In 2017 Florian Roth (Nextron Systems) and Thomas Patzke publish Sigma: a generic YAML format to describe detection rules, with translation backends targeting the search engines of commercial SIEMs.
The first public GitHub releases date from July 2017. The project is distributed under MIT licence for the code and Detection Rule License (DRL) 1.1 for the rules, ensuring free redistribution also in commercial contexts.
Rule structure
A Sigma rule has defined sections:
- title, id (UUID), status (experimental/test/stable), description
- references, author, date, modified
- logsource — standardised category (e.g.

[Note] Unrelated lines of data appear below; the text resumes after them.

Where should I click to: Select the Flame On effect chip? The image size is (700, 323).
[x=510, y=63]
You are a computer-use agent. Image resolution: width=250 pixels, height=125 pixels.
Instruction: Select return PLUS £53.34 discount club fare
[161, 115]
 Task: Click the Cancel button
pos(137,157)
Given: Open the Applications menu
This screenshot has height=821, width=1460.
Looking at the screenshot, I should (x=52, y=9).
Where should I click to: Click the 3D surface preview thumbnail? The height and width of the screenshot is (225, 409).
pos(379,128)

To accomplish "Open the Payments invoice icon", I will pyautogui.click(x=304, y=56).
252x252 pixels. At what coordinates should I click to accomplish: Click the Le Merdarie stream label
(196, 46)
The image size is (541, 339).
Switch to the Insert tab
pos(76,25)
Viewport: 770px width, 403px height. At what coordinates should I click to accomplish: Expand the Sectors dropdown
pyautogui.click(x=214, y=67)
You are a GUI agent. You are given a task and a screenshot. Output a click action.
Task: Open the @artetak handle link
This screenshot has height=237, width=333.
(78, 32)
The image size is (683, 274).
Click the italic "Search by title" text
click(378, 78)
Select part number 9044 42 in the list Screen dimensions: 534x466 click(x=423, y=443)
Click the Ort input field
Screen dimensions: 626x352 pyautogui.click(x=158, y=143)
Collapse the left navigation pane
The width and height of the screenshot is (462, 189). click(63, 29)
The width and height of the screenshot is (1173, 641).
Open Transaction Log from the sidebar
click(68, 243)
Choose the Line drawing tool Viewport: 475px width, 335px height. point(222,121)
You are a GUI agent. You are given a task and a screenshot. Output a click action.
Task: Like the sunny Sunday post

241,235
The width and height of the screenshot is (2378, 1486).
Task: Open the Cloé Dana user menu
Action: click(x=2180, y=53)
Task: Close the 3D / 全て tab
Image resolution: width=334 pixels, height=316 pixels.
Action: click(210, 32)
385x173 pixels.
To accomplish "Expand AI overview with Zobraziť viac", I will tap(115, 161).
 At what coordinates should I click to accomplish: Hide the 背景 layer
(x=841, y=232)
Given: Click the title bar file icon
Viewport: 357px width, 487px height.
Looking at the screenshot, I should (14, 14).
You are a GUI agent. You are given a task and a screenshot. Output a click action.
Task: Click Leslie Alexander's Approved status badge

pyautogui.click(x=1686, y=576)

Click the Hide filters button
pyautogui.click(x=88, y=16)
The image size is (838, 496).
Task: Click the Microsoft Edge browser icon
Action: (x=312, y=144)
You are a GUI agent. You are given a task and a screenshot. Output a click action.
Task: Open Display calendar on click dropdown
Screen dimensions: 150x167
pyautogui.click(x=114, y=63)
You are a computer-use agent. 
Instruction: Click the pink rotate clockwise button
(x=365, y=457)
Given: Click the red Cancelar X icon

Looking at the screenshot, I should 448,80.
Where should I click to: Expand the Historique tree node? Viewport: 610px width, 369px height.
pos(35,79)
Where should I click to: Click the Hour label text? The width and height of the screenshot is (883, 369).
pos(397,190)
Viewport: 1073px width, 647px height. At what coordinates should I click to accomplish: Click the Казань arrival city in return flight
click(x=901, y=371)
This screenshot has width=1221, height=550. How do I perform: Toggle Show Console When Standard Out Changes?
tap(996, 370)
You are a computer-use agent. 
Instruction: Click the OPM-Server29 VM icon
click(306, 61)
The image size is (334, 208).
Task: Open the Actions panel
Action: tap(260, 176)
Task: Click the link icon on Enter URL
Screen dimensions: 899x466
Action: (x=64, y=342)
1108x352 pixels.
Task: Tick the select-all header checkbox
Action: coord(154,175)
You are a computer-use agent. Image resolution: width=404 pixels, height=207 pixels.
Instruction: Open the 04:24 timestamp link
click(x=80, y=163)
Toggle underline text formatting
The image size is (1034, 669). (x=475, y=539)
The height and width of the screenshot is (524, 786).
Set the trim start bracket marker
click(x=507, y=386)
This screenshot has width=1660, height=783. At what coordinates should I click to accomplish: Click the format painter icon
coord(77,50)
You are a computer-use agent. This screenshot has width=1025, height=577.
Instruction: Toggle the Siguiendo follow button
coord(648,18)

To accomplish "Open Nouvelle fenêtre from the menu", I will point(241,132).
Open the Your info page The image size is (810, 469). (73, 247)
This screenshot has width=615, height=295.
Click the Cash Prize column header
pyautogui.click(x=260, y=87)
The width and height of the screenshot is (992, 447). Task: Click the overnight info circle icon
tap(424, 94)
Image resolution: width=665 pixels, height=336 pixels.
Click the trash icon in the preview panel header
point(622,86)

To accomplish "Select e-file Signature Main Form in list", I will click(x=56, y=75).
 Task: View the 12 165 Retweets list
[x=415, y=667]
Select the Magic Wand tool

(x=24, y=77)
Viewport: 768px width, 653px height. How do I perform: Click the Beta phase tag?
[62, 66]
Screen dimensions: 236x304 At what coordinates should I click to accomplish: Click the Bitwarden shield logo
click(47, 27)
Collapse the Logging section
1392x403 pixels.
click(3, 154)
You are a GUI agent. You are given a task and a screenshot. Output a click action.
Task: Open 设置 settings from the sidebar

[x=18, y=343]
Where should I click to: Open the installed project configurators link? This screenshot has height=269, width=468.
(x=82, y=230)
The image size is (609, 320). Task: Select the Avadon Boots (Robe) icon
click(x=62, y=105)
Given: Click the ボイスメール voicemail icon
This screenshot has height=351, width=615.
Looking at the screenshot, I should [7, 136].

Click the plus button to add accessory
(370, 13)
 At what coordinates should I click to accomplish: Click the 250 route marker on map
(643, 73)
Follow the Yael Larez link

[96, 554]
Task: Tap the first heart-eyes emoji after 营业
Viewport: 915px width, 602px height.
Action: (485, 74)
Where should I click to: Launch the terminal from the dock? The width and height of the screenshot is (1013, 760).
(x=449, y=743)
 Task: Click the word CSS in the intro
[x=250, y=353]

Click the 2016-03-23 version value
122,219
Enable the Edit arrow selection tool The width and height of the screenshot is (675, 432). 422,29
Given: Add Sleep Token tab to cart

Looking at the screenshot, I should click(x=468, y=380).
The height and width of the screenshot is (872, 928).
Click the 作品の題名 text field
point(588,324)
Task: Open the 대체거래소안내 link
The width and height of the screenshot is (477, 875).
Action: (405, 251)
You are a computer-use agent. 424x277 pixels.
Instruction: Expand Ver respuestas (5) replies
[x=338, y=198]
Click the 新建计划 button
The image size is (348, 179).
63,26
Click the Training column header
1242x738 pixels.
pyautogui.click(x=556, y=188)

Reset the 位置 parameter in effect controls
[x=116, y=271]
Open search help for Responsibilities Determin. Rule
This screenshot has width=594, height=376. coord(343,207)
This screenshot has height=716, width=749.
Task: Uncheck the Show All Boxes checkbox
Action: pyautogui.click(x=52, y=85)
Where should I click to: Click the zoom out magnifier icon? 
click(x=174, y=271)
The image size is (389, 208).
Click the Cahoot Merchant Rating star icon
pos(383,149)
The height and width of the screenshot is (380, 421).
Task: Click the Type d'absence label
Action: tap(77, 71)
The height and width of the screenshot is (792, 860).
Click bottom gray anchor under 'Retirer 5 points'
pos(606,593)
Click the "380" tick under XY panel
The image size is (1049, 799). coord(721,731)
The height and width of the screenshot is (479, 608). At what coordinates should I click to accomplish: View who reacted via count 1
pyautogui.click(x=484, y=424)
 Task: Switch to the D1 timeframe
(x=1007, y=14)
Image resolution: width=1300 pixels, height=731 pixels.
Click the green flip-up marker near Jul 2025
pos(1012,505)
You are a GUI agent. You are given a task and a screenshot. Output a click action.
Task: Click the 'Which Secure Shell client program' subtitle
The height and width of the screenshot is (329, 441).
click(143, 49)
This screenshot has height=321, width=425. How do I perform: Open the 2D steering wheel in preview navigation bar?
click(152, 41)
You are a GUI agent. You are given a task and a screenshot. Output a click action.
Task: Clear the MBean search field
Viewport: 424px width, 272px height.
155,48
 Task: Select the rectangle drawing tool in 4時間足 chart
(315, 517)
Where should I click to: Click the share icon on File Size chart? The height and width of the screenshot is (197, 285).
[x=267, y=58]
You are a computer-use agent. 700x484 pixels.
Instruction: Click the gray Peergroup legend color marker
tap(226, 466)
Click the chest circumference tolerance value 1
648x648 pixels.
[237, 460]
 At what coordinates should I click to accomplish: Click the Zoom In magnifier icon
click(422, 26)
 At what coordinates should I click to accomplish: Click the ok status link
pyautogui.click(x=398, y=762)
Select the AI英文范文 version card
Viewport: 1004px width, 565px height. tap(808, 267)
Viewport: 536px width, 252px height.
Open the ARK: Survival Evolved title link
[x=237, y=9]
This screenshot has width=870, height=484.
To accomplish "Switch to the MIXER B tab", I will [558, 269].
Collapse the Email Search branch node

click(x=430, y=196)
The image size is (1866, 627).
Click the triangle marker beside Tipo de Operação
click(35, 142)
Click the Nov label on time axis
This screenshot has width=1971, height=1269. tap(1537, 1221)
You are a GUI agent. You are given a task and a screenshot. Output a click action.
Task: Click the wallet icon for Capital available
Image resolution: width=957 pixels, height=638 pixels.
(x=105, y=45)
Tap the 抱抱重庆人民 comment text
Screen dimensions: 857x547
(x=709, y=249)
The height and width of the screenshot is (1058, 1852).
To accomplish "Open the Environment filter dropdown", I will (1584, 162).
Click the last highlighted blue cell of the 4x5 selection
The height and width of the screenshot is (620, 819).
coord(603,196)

product: windows,service: security,category: process_creation) - detection — selection with logical fields (
selection,filter,condition) - fields, falsepositives, level (informational/low/medium/high/critical)
- tags — typically MITRE ATT&CK mapping (
attack.t1055,attack.defense_evasion)
Matching logic is declarative: the backend translates selection and condition into the native syntax of the target SIEM.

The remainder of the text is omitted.